SecureCloud Platform Documentation

Last updated: October 28, 2025 15 min read

Preview notice: SecureCloud Platform v2.0 is now in public preview. Features and pricing may change before general availability.

What is SecureCloud Platform?

SecureCloud Platform is a cloud-native security information and event management (SIEM) solution that helps organizations detect, investigate, and respond to threats across their entire digital infrastructure. Built on a scalable, AI-powered architecture, SecureCloud provides real-time visibility and intelligence to security teams worldwide.

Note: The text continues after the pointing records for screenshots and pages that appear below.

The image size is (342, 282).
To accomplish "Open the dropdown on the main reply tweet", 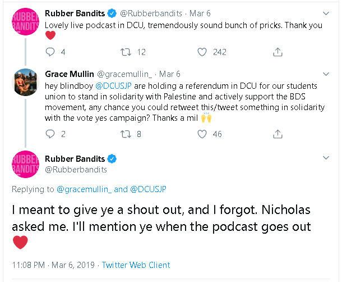I will click(327, 159).
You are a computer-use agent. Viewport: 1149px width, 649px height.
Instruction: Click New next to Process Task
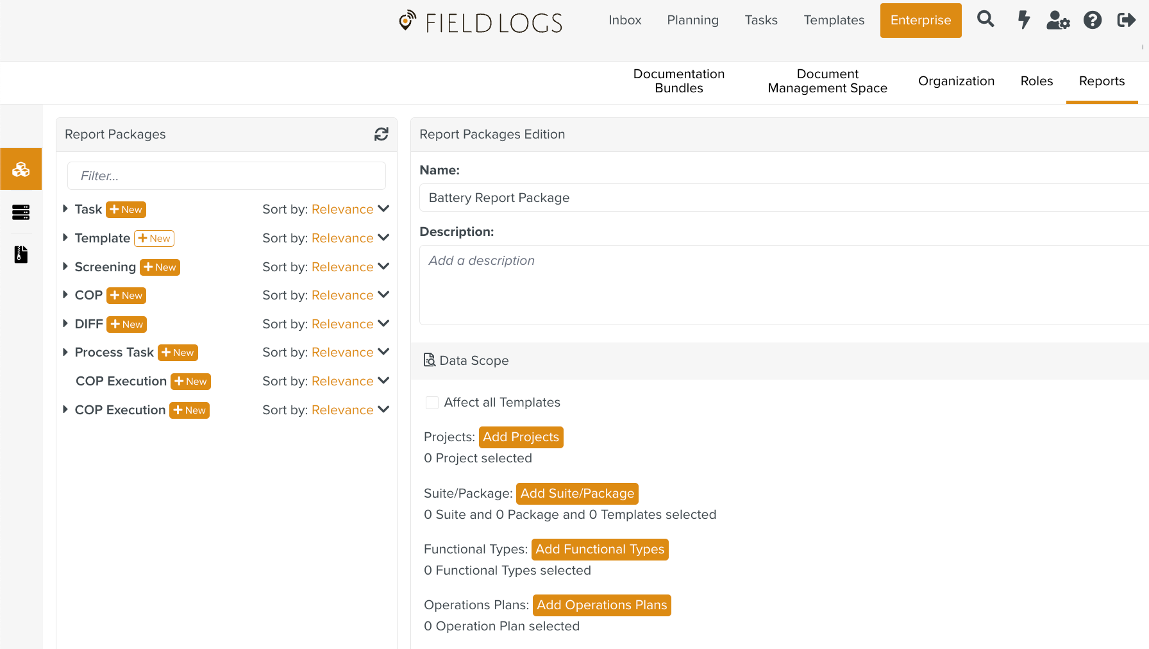click(x=178, y=353)
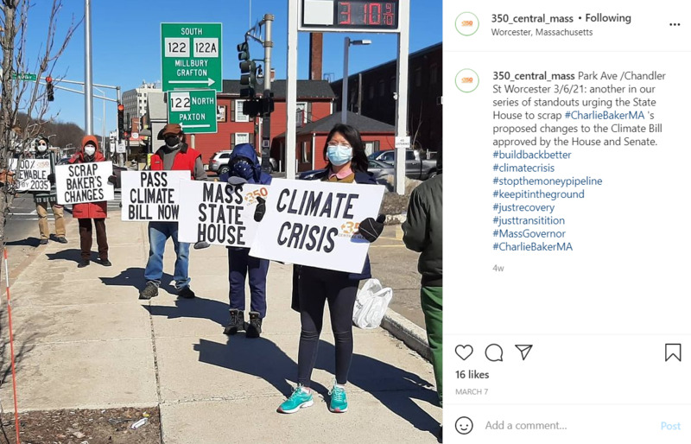Click the 350_central_mass header profile avatar
This screenshot has width=691, height=444.
tap(466, 24)
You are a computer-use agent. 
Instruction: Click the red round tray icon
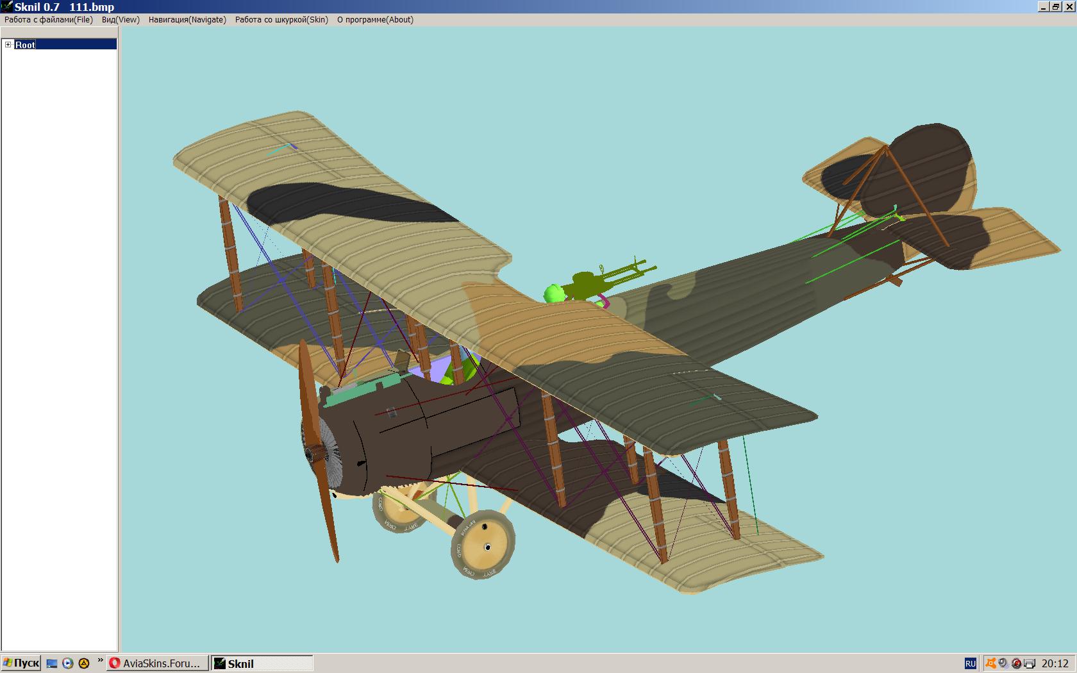tap(1016, 663)
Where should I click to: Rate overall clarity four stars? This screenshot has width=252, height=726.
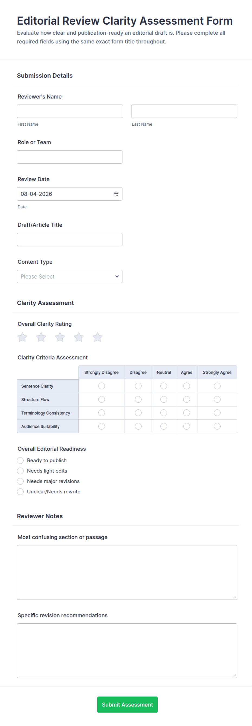tap(79, 337)
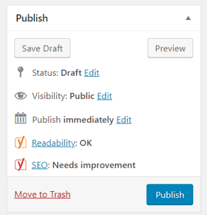The height and width of the screenshot is (215, 207).
Task: Click the Status: Draft label text
Action: [x=57, y=73]
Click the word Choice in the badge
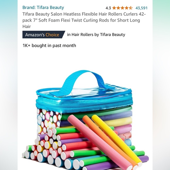The width and height of the screenshot is (170, 170). pos(52,35)
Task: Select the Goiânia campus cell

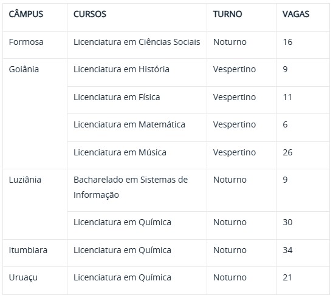Action: click(x=24, y=69)
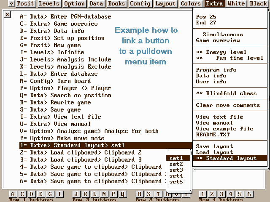Open the Colors menu
The width and height of the screenshot is (270, 202).
click(x=191, y=4)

With SecureCloud Platform, you can:

Collect data at scale: Ingest security data from any source - cloud services, on-premises infrastructure, IoT devices, and third-party applications
Detect threats faster: Leverage machine learning and built-in threat intelligence to identify sophisticated attacks
Investigate efficiently: Use powerful query language and visualization tools to understand the full scope of incidents
Respond automatically: Orchestrate response workflows and integrate with your existing security tools

Key Features

📊

Unlimited Data Ingestion

Collect and analyze petabytes of security data without worrying about storage limits or performance degradation.

🤖

AI-Powered Detection

Machine learning models trained on billions of signals identify anomalies and emerging threats in real-time.

🔍

Advanced Hunting

Query your data using our powerful query language, supporting complex joins, time-series analysis, and more.

⚡

Automated Response

Build playbooks that automatically respond to threats, reducing mean time to resolution (MTTR) by up to 90%.

Architecture Overview

SecureCloud Platform is built on a distributed, microservices-based architecture designed for massive scale and reliability:

┌─────────────────────────────────────────────────────────┐
│                    Data Sources                         │
│  Cloud Providers │ On-Prem │ SaaS │ Endpoints │ IoT    │
└───────────┬─────────────────────────────────────────────┘
            │
            ▼
┌───────────────────────────────────────────────────────┐
│              Data Collection Layer                     │
│  Agents │ APIs │ Syslog │ Event Hubs │ Connectors    │
└───────────┬───────────────────────────────────────────┘
            │
            ▼
┌───────────────────────────────────────────────────────┐
│          Data Processing & Storage                     │
│  Ingestion Pipeline │ Hot Storage │ Cold Storage      │
└───────────┬───────────────────────────────────────────┘
            │
            ▼
┌───────────────────────────────────────────────────────┐
│             Analytics Engine                           │
│  Detection Rules │ ML Models │ Threat Intel           │
└───────────┬───────────────────────────────────────────┘
            │
            ▼
┌───────────────────────────────────────────────────────┐
│        Investigation & Response                        │
│  Dashboard │ Hunting │ Automation │ Integrations      │
└───────────────────────────────────────────────────────┘

Data Model

SecureCloud uses a flexible schema that adapts to different data types while maintaining consistency across sources:

Table Type	Retention	Use Case	Query Performance
`SecurityEvent`	90 days hot, 1 year archive	Windows security events, authentication logs	⚡ Fast (indexed)
`SecurityAlert`	90 days hot, 2 years archive	Detections, incidents, high-fidelity alerts	⚡⚡ Very Fast (optimized)
`NetworkTraffic`	30 days hot, 90 days archive	Firewall logs, network flows, DNS queries	⚡ Fast (partitioned)
`CloudAudit`	180 days hot, 7 years archive	Cloud resource changes, API calls, compliance	⚡⚡⚡ Excellent (compressed)
`ThreatIntelligence`	Real-time updates	IOCs, threat actor profiles, campaigns	⚡⚡ Very Fast (cached)

💡 Pro tip: Use the search operator across all tables when you're not sure where data resides. It automatically queries all relevant tables and unions the results.

Quick Start

Get started with SecureCloud Platform in three steps:

Create a Workspace

Deploy a SecureCloud workspace in your cloud environment. This takes about 5 minutes.

Azure CLI

az securecloud workspace create \
  --name my-workspace \
  --resource-group my-rg \
  --location eastus \
  --retention-days 90

Connect Data Sources

Configure data connectors to start ingesting security data from your infrastructure.

View all connectors →

Enable Detection Rules

Activate built-in detection rules or create custom analytics to identify threats.

Explore detection rules →

Pricing

SecureCloud Platform uses a consumption-based pricing model:

Component	Unit	Price	Notes
Data Ingestion	Per GB ingested	$2.50	Includes 90 days hot retention
Data Retention (hot)	Per GB/month	$0.10	Fast query performance
Data Retention (archive)	Per GB/month	$0.02	Compliance and historical analysis
Analytics Compute	Per compute unit/hour	$0.25	Auto-scales based on query load

⚠️ Important: Data transfer charges may apply when ingesting data from external sources or across regions. See the detailed pricing page for examples and cost optimization tips.